6:54 am - Friday March 29, 2024

What Delhi poll results say: Birth of Kejriwal 2.0 shows BJP no longer walks on water

715 Viewed Alka Anand Singh Comments Off on What Delhi poll results say: Birth of Kejriwal 2.0 shows BJP no longer walks on water

Arvind Kejriwal’s spectacular electoral success will bring upheaval back to the politics of Delhi and is a bitter blow to the men who rule India from the capital’s proudest precinct.

For the country’s overlord, the Bharatiya Janata Party, having AAP in power in Delhi is like having a wart on its nose: awkward but impossible to get out of sight.

It’s the first major setback for the top-down approach that the BJP has espoused through state and national elections. The one-man party was pitted against a grassroots movement, and came up spectacularly short.

In truth, perhaps the party wheeled out its star campaigner, Narendra Modi, too late. Before that, there was the disastrous choice of Kiran Bedi as CM candidate, which further alienated a state unit riven by dissent.

The chronology of its campaign went thus: Division and disarray; Bedi and swift disenchantment; Panic, forcing the big guns into service; Prayer; Despair.

The central leadership was forced to wade knee-deep into the campaign mud, something it may have wanted to ring-fence itself from when it chose Bedi. As such, some of the opprobrium from this loss will stick to it.

There is only one other state election this year, in Bihar. Lalu and Nitish will be licking their chops, waiting to target the raw wounds suddenly visible in a party that looked impregnable at the end of 2014.

The BJP had plenty going for it: Good luck with global oil prices acted as a painkiller at the petrol pump, and by extension at the grocery store. A dynamic PM swiftly burnished his reputation as a doer. Delhiites were treated to well-choreographed photo-ops with world leaders.

But one would have expected a party with its love of realpolitik and boots on the ground to know that all this was not enough to win elections against a determined opponent.

The message is clear: No victory can be taken for granted, and the sweat of 2014 needs to replicated proportionately in every state election. Even the strongest wave runs out in a year.

Kejriwal has pulled off a victory few thought possible when he turned tail 49 days into his earlier, undistinguished stint as CM. Lightning has struck the capital twice; now he needs to use it to generate electricity.

Kejri Raj 1.0 was about chaos, self-righteousness and ultimately, hara-kiri. He flip-flopped embarrassingly about taking a large official house; one minister launched a vicious (and regrettably, in a narrow sense, popular) night raid on some black women; others conducted vigilante raids on public institutions. The CM himself sat on dharna against the police, threatening the nation’s biggest pageant.

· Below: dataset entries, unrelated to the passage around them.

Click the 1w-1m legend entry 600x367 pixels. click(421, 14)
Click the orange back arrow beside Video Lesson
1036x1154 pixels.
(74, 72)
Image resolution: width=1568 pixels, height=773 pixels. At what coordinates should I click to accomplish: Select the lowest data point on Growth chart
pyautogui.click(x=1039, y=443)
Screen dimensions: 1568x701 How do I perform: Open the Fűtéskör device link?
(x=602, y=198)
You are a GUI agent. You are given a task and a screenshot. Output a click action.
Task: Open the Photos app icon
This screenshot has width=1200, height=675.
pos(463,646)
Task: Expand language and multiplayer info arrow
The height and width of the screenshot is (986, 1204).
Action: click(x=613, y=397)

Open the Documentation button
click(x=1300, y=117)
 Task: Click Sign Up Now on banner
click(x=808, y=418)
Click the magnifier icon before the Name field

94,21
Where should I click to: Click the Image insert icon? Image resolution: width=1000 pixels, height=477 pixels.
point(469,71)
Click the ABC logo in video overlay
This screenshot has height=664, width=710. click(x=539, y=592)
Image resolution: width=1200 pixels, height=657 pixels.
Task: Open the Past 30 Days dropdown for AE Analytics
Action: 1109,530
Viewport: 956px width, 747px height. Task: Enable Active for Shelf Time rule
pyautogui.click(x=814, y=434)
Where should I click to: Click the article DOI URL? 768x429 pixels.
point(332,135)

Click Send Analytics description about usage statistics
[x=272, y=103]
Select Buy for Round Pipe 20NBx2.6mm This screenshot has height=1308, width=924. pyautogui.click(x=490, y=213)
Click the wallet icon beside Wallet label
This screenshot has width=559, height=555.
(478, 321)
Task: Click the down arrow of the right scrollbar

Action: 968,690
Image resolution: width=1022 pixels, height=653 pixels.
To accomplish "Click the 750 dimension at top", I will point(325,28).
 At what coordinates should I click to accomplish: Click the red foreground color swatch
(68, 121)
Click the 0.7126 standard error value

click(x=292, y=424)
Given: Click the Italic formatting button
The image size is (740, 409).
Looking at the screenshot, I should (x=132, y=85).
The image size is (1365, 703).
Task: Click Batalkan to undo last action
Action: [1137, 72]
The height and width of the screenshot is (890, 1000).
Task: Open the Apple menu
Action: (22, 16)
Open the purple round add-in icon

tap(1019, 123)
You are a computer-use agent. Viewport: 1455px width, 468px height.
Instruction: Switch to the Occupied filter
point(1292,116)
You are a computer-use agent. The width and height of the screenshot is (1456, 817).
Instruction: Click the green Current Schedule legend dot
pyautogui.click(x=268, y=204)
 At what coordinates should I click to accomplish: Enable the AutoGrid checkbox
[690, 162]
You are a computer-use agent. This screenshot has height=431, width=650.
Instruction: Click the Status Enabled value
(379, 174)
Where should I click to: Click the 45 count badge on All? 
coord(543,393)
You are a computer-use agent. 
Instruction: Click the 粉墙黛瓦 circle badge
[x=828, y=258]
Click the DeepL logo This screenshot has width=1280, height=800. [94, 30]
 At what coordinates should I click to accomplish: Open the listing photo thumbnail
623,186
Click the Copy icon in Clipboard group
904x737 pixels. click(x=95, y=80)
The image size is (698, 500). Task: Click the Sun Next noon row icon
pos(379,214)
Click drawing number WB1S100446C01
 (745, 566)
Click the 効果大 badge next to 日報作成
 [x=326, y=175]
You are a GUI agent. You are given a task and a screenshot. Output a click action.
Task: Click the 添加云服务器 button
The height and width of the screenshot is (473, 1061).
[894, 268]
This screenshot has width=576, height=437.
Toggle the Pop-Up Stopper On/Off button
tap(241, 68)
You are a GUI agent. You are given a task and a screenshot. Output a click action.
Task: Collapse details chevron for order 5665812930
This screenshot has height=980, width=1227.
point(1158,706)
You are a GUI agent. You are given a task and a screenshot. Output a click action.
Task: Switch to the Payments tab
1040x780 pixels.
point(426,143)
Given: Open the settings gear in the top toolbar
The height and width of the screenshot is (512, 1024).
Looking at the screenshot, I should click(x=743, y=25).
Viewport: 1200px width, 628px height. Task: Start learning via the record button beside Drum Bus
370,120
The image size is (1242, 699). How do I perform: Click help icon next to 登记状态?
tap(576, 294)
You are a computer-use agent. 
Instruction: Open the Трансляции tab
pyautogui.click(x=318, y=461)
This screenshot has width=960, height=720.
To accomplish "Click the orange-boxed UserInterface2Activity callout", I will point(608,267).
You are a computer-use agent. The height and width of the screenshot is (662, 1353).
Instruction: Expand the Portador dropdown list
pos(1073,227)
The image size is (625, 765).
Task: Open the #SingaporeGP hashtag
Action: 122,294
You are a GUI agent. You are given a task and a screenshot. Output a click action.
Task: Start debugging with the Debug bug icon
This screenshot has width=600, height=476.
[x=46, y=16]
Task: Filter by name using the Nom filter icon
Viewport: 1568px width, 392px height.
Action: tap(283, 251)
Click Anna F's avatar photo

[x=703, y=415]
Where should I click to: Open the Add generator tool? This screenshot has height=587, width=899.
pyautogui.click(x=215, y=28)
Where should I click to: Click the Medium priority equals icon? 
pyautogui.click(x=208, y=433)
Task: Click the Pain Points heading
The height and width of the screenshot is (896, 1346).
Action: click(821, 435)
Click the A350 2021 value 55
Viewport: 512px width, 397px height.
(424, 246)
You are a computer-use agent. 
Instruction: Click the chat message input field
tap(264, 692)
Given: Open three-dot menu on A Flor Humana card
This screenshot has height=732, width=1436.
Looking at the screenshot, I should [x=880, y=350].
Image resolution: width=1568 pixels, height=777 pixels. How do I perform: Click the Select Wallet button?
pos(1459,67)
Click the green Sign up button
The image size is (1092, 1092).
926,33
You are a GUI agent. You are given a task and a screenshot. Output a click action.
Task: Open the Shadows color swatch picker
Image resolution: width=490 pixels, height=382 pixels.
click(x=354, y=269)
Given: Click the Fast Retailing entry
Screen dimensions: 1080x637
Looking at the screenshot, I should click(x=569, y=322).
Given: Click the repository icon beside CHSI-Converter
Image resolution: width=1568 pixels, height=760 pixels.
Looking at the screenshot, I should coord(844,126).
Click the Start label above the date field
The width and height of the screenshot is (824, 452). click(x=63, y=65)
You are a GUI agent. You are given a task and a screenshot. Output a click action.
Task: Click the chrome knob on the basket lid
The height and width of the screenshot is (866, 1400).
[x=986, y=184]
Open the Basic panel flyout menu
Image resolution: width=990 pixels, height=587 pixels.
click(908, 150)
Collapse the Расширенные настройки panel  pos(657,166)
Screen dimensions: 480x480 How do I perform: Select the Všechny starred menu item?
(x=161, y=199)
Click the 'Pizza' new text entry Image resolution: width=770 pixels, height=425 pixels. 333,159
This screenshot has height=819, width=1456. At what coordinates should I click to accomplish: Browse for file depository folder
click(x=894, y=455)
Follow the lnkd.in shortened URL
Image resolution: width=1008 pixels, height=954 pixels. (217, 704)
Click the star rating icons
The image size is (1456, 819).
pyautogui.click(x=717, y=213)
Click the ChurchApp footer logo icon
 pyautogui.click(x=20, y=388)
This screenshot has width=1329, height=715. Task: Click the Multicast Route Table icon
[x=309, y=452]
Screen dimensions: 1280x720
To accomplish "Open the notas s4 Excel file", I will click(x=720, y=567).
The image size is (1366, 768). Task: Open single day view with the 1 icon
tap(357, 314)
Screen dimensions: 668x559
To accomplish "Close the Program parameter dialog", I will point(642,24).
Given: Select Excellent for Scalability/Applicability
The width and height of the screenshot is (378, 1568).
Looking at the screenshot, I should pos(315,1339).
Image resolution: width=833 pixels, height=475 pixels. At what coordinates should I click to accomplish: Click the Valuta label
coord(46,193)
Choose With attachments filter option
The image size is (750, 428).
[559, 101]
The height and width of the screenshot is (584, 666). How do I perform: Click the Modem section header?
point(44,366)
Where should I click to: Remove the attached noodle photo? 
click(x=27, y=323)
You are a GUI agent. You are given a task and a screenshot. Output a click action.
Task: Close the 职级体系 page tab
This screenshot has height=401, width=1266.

Some of this may have made electoral sense – indeed the earlier AAP gave the distinct impression of using cynical means to attain idealistic ends.

Kejri’s second iteration needs to be about governance, and free of the anti-business whiff that inevitably hangs around a grassroots movement. The BJP at the Centre, which controls the city’s police, needs to work with him to make Delhi safer.

Delhiites have given Kejri a second chance; unless it is grabbed, it could be the last AAP government in the country.